Novak Djokovic drew global attention to Australia's immigration detention regime. Now we need proper scrutiny of all places of detention
Novak Djokovic’s recent detention at Melbourne’s Park Hotel drew international attention to Australia’s use of hotels as Alternative Places of Detention by immigration authorities. But while Djokovic’s detention was measured in days, others still remaining in the Park Hotel measure their detention in years.
Hotels are simply not appropriate places to detain people for extended periods. The hotels used for immigration detention have been found to lack dedicated facilities for exercise and recreation, there is often limited access to fresh air or outdoor space, and there have been media reports of maggoty food. The human rights and health impacts of hotel detention are serious and well documented, including by the Australian Human Rights Commission.
In 2017 Australia made an international commitment to embed a coordinated and independent inspection system for all places of detention. This commitment, known as the Optional Protocol to the Convention against Torture and Other Cruel, Inhuman or Degrading Treatment or Punishment (OPCAT), was hailed by then Foreign Minister Julie Bishop as a “significant victory for human rights in Australia”.
Today, 20 January 2022, was the deadline for Australia to implement its OPCAT commitments – but four years on from ratifying the protocol, Australia has failed to do so.
Had OPCAT been fully implemented, there would now be regular coordinated and comprehensive inspections of all places of detention aimed at identifying and preventing potential human rights issues before they occur. There would be greater transparency through public reporting of detention conditions, and more discussion and awareness of human rights issues in places of detention.
This includes situations like those reported last week of prisoners in the Pilbara town of Roeburne sweltering in prison cells with no air conditioning when the temperature hit 50.5 degrees. Implementing OPCAT systems of monitoring and oversight would make it harder for governments to plead ignorance, as the WA Premier did in claiming he was “unaware there was no cooling”.

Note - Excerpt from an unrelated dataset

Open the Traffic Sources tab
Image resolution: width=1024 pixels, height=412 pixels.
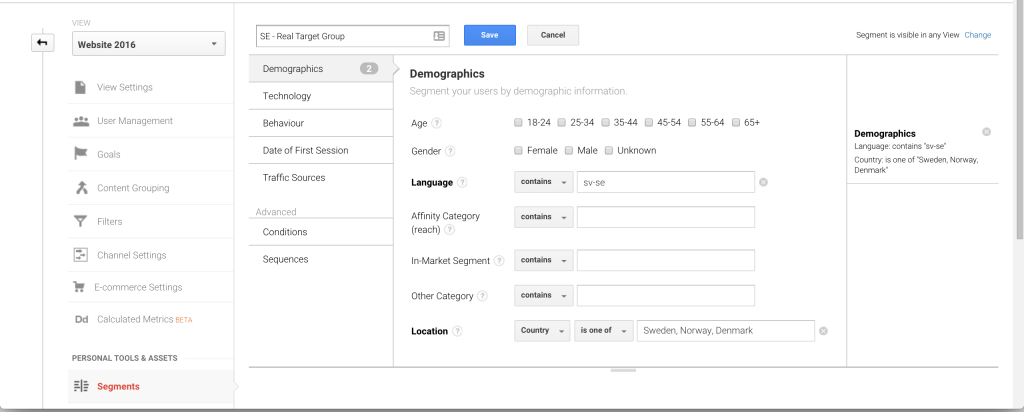click(x=321, y=178)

Implementing OPCAT would also have resulted in greater scrutiny of youth detention centres with implications for the welfare of children as young as ten. At the notorious Don Dale centre in the Northern Territory, reports of mistreatment have continued — even after a Royal Commission recommended closing it down. OPCAT would help prevent mistreatment at youth detention centres and bring greater public attention to any such abuses.
In its report examining the NSW government’s response to the first 12 months of the COVID-19 pandemic, the NSW Ombudsman observed that OPCAT measures would have had “significant implications for oversight” of quarantine facilities, which over the past two years have seen people locked in rooms without opening windows, inadequate air filtration, poor food, and reports of serious mental health impacts.
Likewise, OPCAT measures would have helped residents of the public housing towers in Melbourne who endured some of the harshest lockdown conditions in the world during the first wave of COVID outbreaks. The Victorian Ombudsman’s investigation into that incident adopted an OPCAT framework in recommending protective measures, humane treatment, and health and wellbeing protections – but this only occurred months after the event, while an OPCAT-style monitoring system could have provided real-time oversight.
This underscores the great utility of OPCAT, which is to shine a light on conditions in detention so that mistreatment or abusive practices can be identified at an early stage or ideally prevented altogether. Although OPCAT does not create any new obligations concerning the minimum standards to be applied in detention, ensuring greater oversight and accountability helps protect basic human rights.
There is some flexibility in how OPCAT may be implemented, but it essentially requires Australia to establish an independent National Preventive Mechanism to conduct regular inspections – and to allow UN inspections – of all places of detention.
Australia has decided to adopt a multiple-body monitoring system, with each State and Territory asked to designate their own National Preventive Mechanism in recognition of the fact that most detention facilities are run by State and Territory governments. Some have already done this but others, such as NSW and Victoria, have not. The need for additional funding and the lack of an overarching national framework for implementation have been identified by some States as key stumbling blocks.
Both sides of politics have hastened slowly along the OPCAT journey. There was an eight-year gap between the Rudd Government signing OPCAT in 2009 and ratification under the Turnbull Government in 2017. Australia then made a declaration under the Treaty to postpone implementation for up to three years. That extended deadline is now upon us, and we are still not ready. This is simply not good enough.
Meeting our OPCAT obligations is important not only to ensure basic human rights are protected, but also for the broader signal it sends about Australia’s commitment to a rules-based international system. Once Australia has ratified an international treaty, we need to keep our word. We have, to date, failed to do this with OPCAT. Now is the time to show that our actions match our rhetoric, and to urgently meet our OPCAT commitments.